ACTION ITEM -
Skip the pictures and restate, word for word, the lines from the one containing "Where should I" to the end of the data below.

RECORDED INFORMATION -
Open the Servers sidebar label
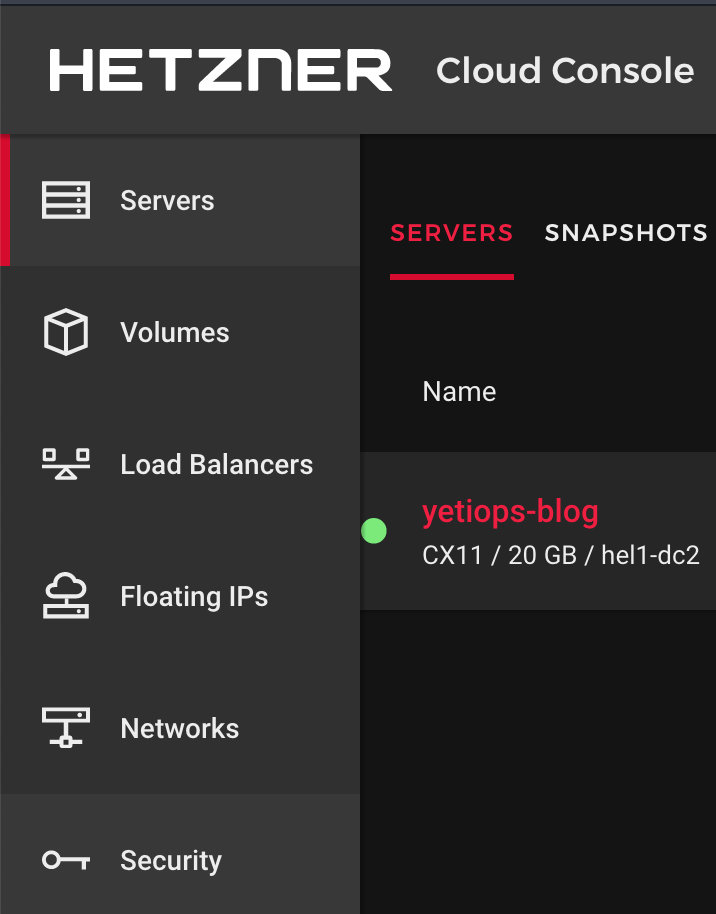 167,200
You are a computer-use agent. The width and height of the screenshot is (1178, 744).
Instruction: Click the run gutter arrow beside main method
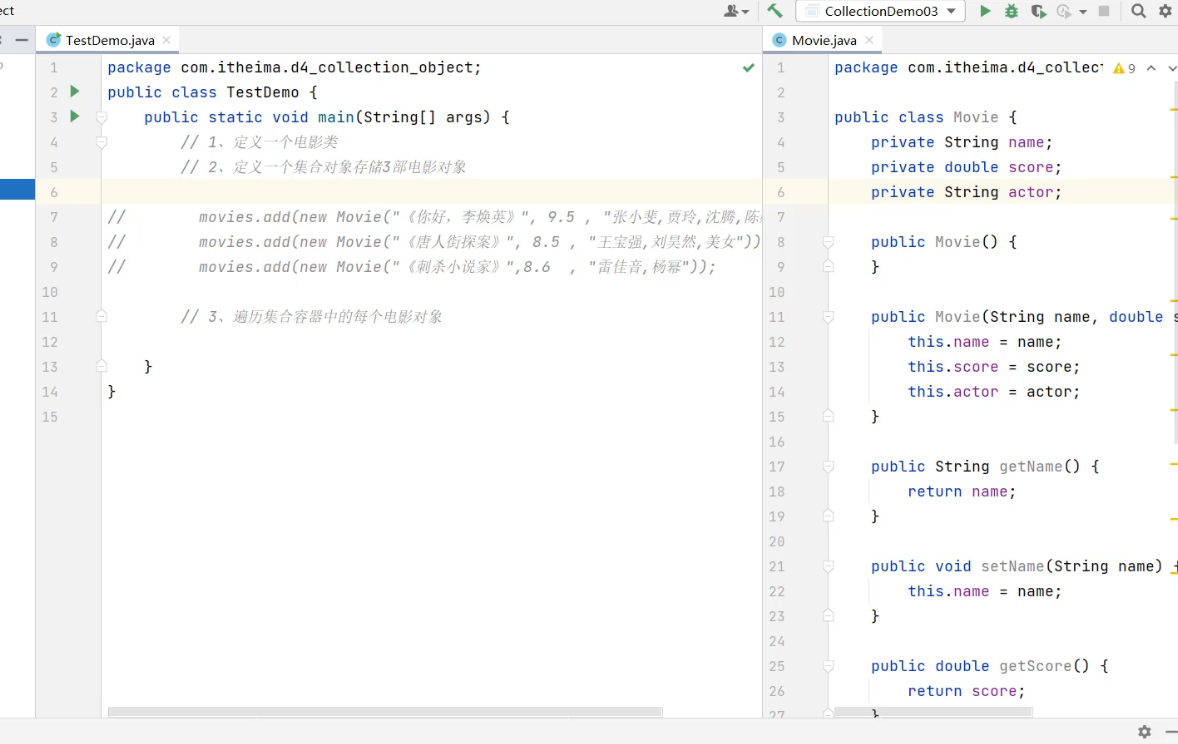(x=74, y=117)
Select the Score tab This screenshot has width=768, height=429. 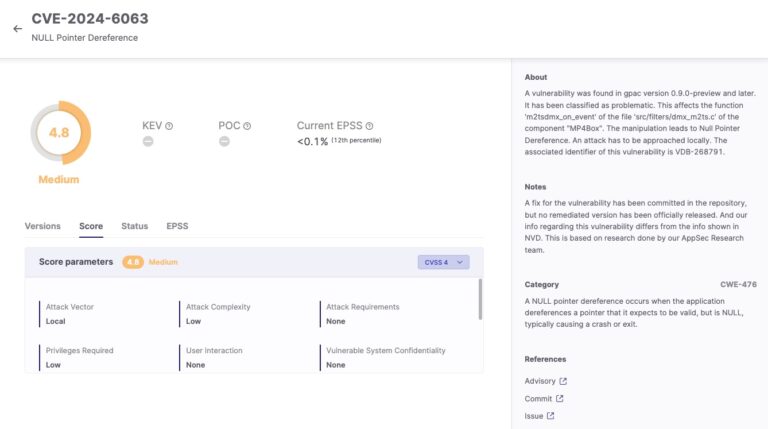[91, 226]
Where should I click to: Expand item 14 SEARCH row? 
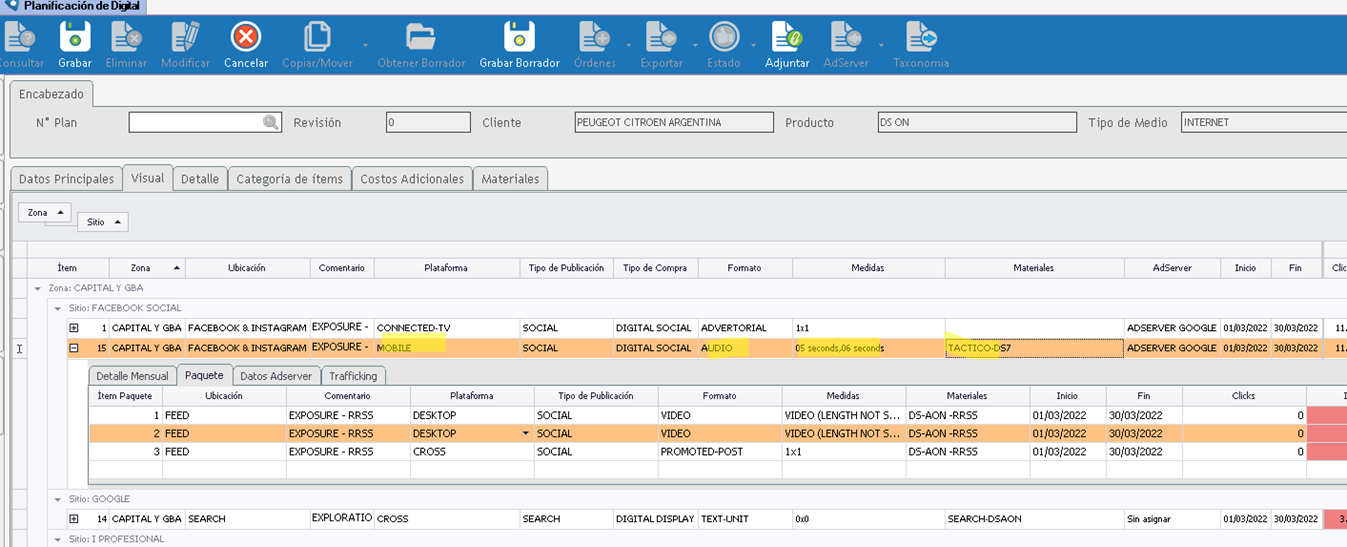73,519
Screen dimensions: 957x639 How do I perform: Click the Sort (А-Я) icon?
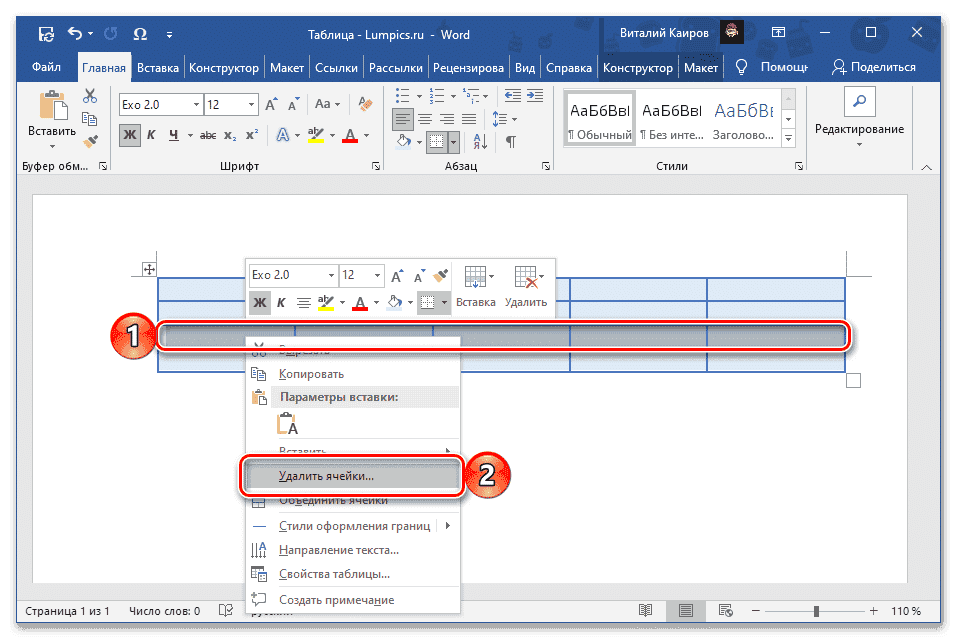pyautogui.click(x=480, y=140)
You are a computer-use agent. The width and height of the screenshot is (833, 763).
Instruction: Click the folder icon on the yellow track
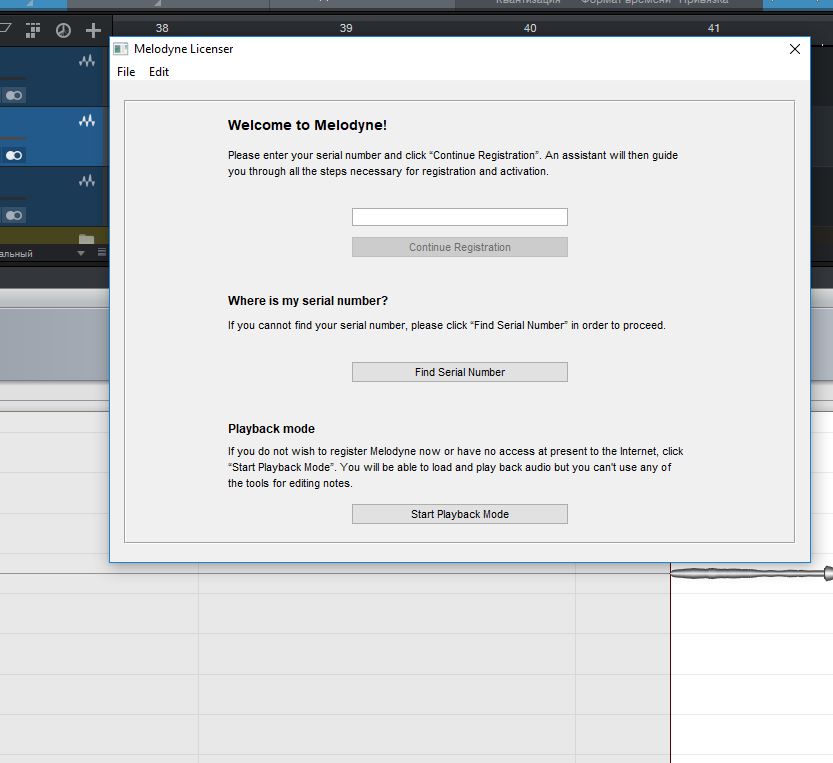pyautogui.click(x=86, y=240)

RESULT FOR THIS TASK -
Where should I click to: Expand item 14 SEARCH row? 
73,519
Screen dimensions: 957x639 How do I perform: Click the Sort (А-Я) icon?
pyautogui.click(x=480, y=140)
You are a computer-use agent. The width and height of the screenshot is (833, 763).
Instruction: Click the folder icon on the yellow track
pyautogui.click(x=86, y=240)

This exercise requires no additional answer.